-- start of Extracted entries --

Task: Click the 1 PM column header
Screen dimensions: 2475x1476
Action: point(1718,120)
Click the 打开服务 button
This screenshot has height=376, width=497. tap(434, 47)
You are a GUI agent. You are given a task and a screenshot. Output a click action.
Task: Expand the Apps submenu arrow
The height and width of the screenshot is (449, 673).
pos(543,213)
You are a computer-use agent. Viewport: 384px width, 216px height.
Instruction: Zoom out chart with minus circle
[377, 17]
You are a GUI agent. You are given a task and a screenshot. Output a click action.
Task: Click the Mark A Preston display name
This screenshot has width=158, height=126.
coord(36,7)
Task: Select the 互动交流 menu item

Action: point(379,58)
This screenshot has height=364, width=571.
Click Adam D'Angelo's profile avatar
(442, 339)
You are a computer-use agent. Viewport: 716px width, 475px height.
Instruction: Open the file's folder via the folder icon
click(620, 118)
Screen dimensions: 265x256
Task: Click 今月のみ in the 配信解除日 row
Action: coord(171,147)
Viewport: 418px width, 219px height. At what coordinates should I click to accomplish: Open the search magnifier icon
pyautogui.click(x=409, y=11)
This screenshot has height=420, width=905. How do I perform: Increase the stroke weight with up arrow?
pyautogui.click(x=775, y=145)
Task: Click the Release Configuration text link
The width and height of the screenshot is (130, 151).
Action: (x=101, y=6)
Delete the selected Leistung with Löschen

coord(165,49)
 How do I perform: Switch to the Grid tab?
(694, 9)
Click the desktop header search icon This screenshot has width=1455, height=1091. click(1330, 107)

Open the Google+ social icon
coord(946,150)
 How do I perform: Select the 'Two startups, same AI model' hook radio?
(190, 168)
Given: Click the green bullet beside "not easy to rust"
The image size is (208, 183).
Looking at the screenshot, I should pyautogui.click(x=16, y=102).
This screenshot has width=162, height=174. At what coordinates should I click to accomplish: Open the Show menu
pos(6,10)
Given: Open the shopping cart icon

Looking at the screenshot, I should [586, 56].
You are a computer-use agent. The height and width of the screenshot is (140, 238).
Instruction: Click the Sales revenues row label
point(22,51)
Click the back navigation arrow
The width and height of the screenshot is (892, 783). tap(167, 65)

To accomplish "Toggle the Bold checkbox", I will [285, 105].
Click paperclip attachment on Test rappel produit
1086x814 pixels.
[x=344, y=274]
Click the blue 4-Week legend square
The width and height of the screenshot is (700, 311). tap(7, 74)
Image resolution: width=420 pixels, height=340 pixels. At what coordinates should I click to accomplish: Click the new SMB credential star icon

-- end of Extracted entries --

# Given request
Please quote the lines starting at the one containing "Viewport: 418px width, 219px" and ending at the one containing "should pyautogui.click(x=16, y=102).", including both of those lines.

# Exercise response
Viewport: 418px width, 219px height. At what coordinates should I click to accomplish: Open the search magnifier icon
pyautogui.click(x=409, y=11)
This screenshot has height=420, width=905. How do I perform: Increase the stroke weight with up arrow?
pyautogui.click(x=775, y=145)
Task: Click the Release Configuration text link
The width and height of the screenshot is (130, 151).
Action: (x=101, y=6)
Delete the selected Leistung with Löschen

coord(165,49)
 How do I perform: Switch to the Grid tab?
(694, 9)
Click the desktop header search icon This screenshot has width=1455, height=1091. click(1330, 107)

Open the Google+ social icon
coord(946,150)
 How do I perform: Select the 'Two startups, same AI model' hook radio?
(190, 168)
Given: Click the green bullet beside "not easy to rust"
The image size is (208, 183).
Looking at the screenshot, I should pyautogui.click(x=16, y=102).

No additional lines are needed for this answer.